▶ **Direction**
Write out the rows again unchanged, covering only the stretch from the line that contains "Switch to the" through the line that contains "[1376, 545]".

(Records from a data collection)
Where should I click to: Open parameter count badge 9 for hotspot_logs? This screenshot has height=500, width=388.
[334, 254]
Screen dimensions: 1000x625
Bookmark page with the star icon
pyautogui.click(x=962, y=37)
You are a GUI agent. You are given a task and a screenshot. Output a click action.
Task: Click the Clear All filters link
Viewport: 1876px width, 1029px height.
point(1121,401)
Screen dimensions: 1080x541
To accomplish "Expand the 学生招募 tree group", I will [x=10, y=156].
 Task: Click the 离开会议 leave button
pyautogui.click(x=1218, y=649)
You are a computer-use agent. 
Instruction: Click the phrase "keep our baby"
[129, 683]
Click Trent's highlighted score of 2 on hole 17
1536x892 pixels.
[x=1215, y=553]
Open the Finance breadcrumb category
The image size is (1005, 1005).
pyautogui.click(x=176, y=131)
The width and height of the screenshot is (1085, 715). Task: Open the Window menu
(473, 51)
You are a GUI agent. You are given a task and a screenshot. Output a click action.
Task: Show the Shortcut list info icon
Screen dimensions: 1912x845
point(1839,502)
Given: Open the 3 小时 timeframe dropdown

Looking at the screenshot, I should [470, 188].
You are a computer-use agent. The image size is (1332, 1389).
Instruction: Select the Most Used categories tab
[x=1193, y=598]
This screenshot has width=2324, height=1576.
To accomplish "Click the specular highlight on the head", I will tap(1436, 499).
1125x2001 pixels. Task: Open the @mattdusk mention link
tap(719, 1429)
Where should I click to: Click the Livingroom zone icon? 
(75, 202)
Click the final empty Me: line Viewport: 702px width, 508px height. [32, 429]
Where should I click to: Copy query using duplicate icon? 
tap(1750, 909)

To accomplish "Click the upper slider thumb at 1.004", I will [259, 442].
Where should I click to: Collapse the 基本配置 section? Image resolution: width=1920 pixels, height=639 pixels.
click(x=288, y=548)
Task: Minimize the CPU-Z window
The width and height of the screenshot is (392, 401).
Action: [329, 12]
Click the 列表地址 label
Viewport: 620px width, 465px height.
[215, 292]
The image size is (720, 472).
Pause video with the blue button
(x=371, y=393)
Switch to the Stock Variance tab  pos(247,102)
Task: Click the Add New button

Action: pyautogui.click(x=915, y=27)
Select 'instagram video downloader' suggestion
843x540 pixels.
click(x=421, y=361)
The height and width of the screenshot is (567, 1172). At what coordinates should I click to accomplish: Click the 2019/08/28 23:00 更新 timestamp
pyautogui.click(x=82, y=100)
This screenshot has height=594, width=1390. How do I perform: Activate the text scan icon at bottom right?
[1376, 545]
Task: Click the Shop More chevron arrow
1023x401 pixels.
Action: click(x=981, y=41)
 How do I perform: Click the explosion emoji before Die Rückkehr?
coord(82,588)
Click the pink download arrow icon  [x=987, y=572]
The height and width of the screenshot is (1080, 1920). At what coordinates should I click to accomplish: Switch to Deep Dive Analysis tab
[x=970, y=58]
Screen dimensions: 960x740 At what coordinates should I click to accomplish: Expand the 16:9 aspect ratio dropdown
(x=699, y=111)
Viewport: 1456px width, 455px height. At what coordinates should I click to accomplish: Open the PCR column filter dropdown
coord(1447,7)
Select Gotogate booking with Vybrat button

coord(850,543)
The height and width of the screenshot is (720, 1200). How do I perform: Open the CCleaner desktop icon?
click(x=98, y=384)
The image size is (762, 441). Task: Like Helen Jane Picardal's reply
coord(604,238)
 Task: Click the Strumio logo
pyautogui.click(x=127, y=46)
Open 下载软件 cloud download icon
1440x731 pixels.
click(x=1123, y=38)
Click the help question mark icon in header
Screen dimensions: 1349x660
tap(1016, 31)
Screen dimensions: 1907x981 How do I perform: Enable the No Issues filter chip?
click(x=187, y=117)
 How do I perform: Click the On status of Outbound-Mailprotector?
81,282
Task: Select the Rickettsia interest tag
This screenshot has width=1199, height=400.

▶ **Exercise output**
Switch to the Stock Variance tab  pos(247,102)
Task: Click the Add New button

Action: pyautogui.click(x=915, y=27)
Select 'instagram video downloader' suggestion
843x540 pixels.
click(x=421, y=361)
The height and width of the screenshot is (567, 1172). At what coordinates should I click to accomplish: Click the 2019/08/28 23:00 更新 timestamp
pyautogui.click(x=82, y=100)
This screenshot has height=594, width=1390. How do I perform: Activate the text scan icon at bottom right?
[1376, 545]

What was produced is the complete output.